Isto, sem contar que as aplicações na nanotecnologia e na biotecnologia que podem se beneficiar da conexão 5G em prol da eficiência pecuária. Ou seja, as criações poderão ser acompanhadas remotamente desde através de simples câmeras até drones e implantação de chips cutâneos. Possibilitará diagnósticos mais precisos, tais como: detecções de doenças, melhor aproveitamento nutricional, identificação de períodos de cio, processo de inseminação artificial, gestação, pré-natal e parto.

5G na logística: estradas conectadas e veículos autônomos

Além do modelo de produção, a internet 5G também poderá influenciar positivamente o escoamento dos produtos para os centros consumidores e de exportação. A logística é justamente uma das grandes vilãs da cadeia produtiva agropecuária, responsável pelo encarecimento, perda de competitividade e índices alarmantes de desperdício.

Ao contrário das carretas, que possuem velocidade controlada, a velocidade da tecnológica é quase exponencial. O tráfego de dados, quanto mais rápido, traz mais segurança e eficácia. Ou seja, para as estradas, a navegação de dados será quase tão importante quanto a boa pavimentação asfáltica. No entanto, esse mapa precisa urgentemente ser modernizado. Atualmente, já possuem ultrapassada 4G apenas 41% da malha das seis mais movimentadas rodovias federais. A situação é mais grave na BR 364 – que chega ao Acre. Por lá, essa cobertura alcança apenas 23%.

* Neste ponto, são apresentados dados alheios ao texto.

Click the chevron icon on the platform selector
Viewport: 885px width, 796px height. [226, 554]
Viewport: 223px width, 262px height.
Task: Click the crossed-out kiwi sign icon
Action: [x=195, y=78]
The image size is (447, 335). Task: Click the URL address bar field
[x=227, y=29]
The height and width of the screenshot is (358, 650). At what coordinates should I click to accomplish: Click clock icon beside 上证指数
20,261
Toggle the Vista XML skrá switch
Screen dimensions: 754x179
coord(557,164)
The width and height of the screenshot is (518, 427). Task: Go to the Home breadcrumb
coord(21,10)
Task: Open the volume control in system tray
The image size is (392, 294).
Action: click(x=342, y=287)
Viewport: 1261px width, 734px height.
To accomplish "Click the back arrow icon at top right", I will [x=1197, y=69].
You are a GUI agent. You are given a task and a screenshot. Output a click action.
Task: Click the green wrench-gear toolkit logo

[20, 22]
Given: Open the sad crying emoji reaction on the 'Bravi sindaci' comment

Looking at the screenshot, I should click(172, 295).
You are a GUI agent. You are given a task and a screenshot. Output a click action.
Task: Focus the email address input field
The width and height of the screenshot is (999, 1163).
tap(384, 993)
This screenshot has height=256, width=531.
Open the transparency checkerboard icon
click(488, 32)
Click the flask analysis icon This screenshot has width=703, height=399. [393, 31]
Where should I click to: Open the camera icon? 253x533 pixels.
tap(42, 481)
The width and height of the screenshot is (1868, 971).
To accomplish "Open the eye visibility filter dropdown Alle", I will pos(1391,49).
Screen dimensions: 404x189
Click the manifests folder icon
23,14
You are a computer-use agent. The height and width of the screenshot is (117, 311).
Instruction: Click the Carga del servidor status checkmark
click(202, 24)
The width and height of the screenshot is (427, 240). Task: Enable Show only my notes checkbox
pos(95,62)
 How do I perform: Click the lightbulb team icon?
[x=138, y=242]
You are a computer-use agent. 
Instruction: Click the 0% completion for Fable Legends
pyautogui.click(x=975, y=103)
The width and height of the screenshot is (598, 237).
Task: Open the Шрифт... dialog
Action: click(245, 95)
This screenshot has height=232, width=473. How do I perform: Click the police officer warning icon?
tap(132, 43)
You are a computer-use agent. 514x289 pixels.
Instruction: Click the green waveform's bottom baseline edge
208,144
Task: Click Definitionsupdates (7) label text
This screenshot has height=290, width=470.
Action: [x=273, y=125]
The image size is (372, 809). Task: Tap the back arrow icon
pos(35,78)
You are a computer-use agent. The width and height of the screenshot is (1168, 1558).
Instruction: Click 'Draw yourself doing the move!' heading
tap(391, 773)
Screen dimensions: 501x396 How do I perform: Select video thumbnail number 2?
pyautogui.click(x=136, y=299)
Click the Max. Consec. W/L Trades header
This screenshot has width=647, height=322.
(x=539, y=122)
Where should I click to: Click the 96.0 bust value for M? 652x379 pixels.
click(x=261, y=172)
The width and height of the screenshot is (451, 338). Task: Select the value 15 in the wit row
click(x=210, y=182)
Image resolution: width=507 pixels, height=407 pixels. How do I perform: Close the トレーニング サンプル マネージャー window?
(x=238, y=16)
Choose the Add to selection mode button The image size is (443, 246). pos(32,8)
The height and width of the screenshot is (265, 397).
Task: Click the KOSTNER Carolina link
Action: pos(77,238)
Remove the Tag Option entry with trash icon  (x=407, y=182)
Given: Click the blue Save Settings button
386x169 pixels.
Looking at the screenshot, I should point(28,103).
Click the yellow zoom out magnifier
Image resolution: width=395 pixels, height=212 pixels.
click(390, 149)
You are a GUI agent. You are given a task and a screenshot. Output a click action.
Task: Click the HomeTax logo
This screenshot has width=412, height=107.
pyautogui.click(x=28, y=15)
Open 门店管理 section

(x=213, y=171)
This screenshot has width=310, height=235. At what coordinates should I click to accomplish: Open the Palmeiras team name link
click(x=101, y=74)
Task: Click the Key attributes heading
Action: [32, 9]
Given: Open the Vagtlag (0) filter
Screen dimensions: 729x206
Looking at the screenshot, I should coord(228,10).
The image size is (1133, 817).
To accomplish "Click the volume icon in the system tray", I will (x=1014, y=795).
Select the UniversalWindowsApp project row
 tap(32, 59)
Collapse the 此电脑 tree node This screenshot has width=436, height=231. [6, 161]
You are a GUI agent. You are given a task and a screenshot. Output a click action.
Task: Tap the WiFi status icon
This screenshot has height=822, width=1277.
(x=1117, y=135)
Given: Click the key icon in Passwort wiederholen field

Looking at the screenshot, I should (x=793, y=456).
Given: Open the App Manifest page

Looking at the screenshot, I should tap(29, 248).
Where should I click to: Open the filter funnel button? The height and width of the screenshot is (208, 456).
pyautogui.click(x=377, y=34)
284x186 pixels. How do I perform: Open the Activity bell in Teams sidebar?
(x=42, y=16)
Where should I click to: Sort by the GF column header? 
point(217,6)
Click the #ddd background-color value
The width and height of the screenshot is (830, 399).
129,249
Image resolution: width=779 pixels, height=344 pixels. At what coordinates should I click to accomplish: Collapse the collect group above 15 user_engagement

É preciso investir na tecnologia para dar luz a esses pontos cegos. Enquanto a internet 4G permite conectar 10 mil dispositivos por quilômetro quadrado, a 5G amplia para quase 1 milhão! Com a revolução dessa conectividade vai ser viável a implantação de veículos autônomos trafegando pelas rodovias, reduzindo custos, aumentando a eficiência, o planejamento e o monitoramento, além de diminuir-se o tempo de logística.

Luiz André Ferreira é jornalista e professor universitário. Mestre em Bens Culturais e em Projetos Socioambientais. Pioneiro – em 2002 -, com o lançamento da coluna “Responsabilidade.com” sobre ética e sustentabilidade no jornal Le Monde. Tem passagens pela Reuters e grupos Folha, Estadão, Globo, Bandeirantes e Jornal do Brasil.